● **GIVEN INSTRUCTION**:
Copy each of the items below word for word, leaving every line unchanged.

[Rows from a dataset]
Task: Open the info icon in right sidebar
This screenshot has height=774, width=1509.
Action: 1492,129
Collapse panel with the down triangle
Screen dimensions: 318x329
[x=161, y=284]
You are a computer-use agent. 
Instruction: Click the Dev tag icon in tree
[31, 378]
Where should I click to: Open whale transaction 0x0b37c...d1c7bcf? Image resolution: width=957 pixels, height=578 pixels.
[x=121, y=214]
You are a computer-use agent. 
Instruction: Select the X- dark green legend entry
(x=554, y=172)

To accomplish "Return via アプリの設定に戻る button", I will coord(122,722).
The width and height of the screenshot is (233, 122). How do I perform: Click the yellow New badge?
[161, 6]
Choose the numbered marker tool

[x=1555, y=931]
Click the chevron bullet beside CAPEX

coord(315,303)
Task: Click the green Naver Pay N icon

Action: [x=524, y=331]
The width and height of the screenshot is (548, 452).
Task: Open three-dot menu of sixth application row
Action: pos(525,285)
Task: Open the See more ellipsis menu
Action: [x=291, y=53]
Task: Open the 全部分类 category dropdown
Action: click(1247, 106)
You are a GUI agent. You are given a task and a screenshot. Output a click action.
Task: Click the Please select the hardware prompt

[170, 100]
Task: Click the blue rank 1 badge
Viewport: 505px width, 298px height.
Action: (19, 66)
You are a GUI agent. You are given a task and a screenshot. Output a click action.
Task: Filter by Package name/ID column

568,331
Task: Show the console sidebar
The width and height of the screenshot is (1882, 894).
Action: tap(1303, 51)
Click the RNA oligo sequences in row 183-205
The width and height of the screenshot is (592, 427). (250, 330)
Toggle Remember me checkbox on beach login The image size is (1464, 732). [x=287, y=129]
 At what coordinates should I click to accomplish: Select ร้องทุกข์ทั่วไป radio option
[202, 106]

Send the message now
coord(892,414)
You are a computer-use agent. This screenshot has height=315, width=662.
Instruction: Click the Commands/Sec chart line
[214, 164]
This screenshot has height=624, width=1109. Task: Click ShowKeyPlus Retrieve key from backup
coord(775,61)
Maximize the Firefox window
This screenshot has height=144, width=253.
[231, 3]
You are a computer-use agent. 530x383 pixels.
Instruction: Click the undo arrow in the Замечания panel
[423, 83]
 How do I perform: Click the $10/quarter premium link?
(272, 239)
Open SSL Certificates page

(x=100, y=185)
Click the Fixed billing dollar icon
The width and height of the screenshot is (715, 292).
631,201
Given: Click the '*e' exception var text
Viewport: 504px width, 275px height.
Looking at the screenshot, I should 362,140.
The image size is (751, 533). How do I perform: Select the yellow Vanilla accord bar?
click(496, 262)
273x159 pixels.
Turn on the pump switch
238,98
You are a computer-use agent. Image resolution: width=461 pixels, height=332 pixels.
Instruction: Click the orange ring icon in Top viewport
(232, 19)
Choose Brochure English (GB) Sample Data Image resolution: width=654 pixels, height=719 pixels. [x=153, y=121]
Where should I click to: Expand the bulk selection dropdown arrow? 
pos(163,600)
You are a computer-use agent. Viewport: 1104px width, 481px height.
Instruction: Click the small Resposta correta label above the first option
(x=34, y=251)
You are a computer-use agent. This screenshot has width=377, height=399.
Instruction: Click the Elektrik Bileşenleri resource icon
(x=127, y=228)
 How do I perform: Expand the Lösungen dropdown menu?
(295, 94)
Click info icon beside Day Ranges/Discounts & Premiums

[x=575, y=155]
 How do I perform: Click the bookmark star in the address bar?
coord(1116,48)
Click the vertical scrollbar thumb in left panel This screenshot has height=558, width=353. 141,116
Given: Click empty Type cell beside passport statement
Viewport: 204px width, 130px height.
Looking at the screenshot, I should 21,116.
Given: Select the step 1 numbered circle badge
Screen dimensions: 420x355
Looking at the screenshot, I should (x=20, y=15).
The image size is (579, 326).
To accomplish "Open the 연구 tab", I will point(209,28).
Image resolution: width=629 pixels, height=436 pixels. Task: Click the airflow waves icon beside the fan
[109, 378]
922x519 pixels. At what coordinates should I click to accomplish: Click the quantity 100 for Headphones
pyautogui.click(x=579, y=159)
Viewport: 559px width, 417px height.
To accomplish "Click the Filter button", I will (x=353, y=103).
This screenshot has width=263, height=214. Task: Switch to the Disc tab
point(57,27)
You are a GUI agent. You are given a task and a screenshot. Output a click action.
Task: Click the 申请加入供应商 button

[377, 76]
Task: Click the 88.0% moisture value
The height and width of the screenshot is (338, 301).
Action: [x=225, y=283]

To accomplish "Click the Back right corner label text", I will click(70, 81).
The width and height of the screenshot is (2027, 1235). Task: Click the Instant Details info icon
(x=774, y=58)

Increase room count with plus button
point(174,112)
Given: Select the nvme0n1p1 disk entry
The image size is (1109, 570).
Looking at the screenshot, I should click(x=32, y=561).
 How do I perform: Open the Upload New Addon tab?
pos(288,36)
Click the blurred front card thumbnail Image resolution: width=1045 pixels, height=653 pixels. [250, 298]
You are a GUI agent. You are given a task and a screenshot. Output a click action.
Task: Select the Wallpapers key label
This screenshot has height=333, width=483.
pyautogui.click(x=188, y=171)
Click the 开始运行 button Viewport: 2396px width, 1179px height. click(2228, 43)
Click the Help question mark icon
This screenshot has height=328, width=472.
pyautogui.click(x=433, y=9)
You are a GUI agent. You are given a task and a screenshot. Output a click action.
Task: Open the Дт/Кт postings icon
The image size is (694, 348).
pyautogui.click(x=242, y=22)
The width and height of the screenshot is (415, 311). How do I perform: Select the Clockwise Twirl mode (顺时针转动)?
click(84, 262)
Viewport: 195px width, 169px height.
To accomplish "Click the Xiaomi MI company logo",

● **TASK SOLUTION**:
Task: Open the info icon in right sidebar
This screenshot has height=774, width=1509.
Action: 1492,129
Collapse panel with the down triangle
Screen dimensions: 318x329
[x=161, y=284]
You are a computer-use agent. 
Instruction: Click the Dev tag icon in tree
[31, 378]
Where should I click to: Open whale transaction 0x0b37c...d1c7bcf? Image resolution: width=957 pixels, height=578 pixels.
[x=121, y=214]
You are a computer-use agent. 
Instruction: Select the X- dark green legend entry
(x=554, y=172)

To accomplish "Return via アプリの設定に戻る button", I will coord(122,722).
The width and height of the screenshot is (233, 122). How do I perform: Click the yellow New badge?
[161, 6]
Choose the numbered marker tool

[x=1555, y=931]
Click the chevron bullet beside CAPEX

coord(315,303)
Task: Click the green Naver Pay N icon

Action: [x=524, y=331]
The width and height of the screenshot is (548, 452).
Task: Open three-dot menu of sixth application row
Action: pos(525,285)
Task: Open the See more ellipsis menu
Action: [x=291, y=53]
Task: Open the 全部分类 category dropdown
Action: click(1247, 106)
You are a GUI agent. You are given a task and a screenshot. Output a click action.
Task: Click the Please select the hardware prompt

[170, 100]
Task: Click the blue rank 1 badge
Viewport: 505px width, 298px height.
Action: (19, 66)
You are a GUI agent. You are given a task and a screenshot. Output a click action.
Task: Filter by Package name/ID column

568,331
Task: Show the console sidebar
The width and height of the screenshot is (1882, 894).
Action: tap(1303, 51)
Click the RNA oligo sequences in row 183-205
The width and height of the screenshot is (592, 427). (250, 330)
Toggle Remember me checkbox on beach login The image size is (1464, 732). [x=287, y=129]
 At what coordinates should I click to accomplish: Select ร้องทุกข์ทั่วไป radio option
[202, 106]

Send the message now
coord(892,414)
You are a computer-use agent. This screenshot has height=315, width=662.
Instruction: Click the Commands/Sec chart line
[214, 164]
This screenshot has height=624, width=1109. Task: Click ShowKeyPlus Retrieve key from backup
coord(775,61)
Maximize the Firefox window
This screenshot has height=144, width=253.
[231, 3]
You are a computer-use agent. 530x383 pixels.
Instruction: Click the undo arrow in the Замечания panel
[423, 83]
 How do I perform: Click the $10/quarter premium link?
(272, 239)
Open SSL Certificates page

(x=100, y=185)
Click the Fixed billing dollar icon
The width and height of the screenshot is (715, 292).
631,201
Given: Click the '*e' exception var text
Viewport: 504px width, 275px height.
Looking at the screenshot, I should 362,140.
The image size is (751, 533). How do I perform: Select the yellow Vanilla accord bar?
click(496, 262)
273x159 pixels.
Turn on the pump switch
238,98
You are a computer-use agent. Image resolution: width=461 pixels, height=332 pixels.
Instruction: Click the orange ring icon in Top viewport
(232, 19)
Choose Brochure English (GB) Sample Data Image resolution: width=654 pixels, height=719 pixels. [x=153, y=121]
Where should I click to: Expand the bulk selection dropdown arrow? 
pos(163,600)
You are a computer-use agent. Viewport: 1104px width, 481px height.
Instruction: Click the small Resposta correta label above the first option
(x=34, y=251)
You are a computer-use agent. This screenshot has width=377, height=399.
Instruction: Click the Elektrik Bileşenleri resource icon
(x=127, y=228)
 How do I perform: Expand the Lösungen dropdown menu?
(295, 94)
Click info icon beside Day Ranges/Discounts & Premiums

[x=575, y=155]
 How do I perform: Click the bookmark star in the address bar?
coord(1116,48)
Click the vertical scrollbar thumb in left panel This screenshot has height=558, width=353. 141,116
Given: Click empty Type cell beside passport statement
Viewport: 204px width, 130px height.
Looking at the screenshot, I should 21,116.
Given: Select the step 1 numbered circle badge
Screen dimensions: 420x355
Looking at the screenshot, I should (x=20, y=15).
The image size is (579, 326).
To accomplish "Open the 연구 tab", I will point(209,28).
Image resolution: width=629 pixels, height=436 pixels. Task: Click the airflow waves icon beside the fan
[109, 378]
922x519 pixels. At what coordinates should I click to accomplish: Click the quantity 100 for Headphones
pyautogui.click(x=579, y=159)
Viewport: 559px width, 417px height.
To accomplish "Click the Filter button", I will (x=353, y=103).
This screenshot has width=263, height=214. Task: Switch to the Disc tab
point(57,27)
You are a GUI agent. You are given a task and a screenshot. Output a click action.
Task: Click the 申请加入供应商 button

[377, 76]
Task: Click the 88.0% moisture value
The height and width of the screenshot is (338, 301).
Action: [x=225, y=283]

To accomplish "Click the Back right corner label text", I will click(70, 81).
The width and height of the screenshot is (2027, 1235). Task: Click the Instant Details info icon
(x=774, y=58)

Increase room count with plus button
point(174,112)
Given: Select the nvme0n1p1 disk entry
The image size is (1109, 570).
Looking at the screenshot, I should click(x=32, y=561).
 How do I perform: Open the Upload New Addon tab?
pos(288,36)
Click the blurred front card thumbnail Image resolution: width=1045 pixels, height=653 pixels. [250, 298]
You are a GUI agent. You are given a task and a screenshot. Output a click action.
Task: Select the Wallpapers key label
This screenshot has height=333, width=483.
pyautogui.click(x=188, y=171)
Click the 开始运行 button Viewport: 2396px width, 1179px height. click(2228, 43)
Click the Help question mark icon
This screenshot has height=328, width=472.
pyautogui.click(x=433, y=9)
You are a GUI agent. You are given a task and a screenshot. Output a click action.
Task: Open the Дт/Кт postings icon
The image size is (694, 348).
pyautogui.click(x=242, y=22)
The width and height of the screenshot is (415, 311). How do I perform: Select the Clockwise Twirl mode (顺时针转动)?
click(84, 262)
Viewport: 195px width, 169px height.
To accomplish "Click the Xiaomi MI company logo",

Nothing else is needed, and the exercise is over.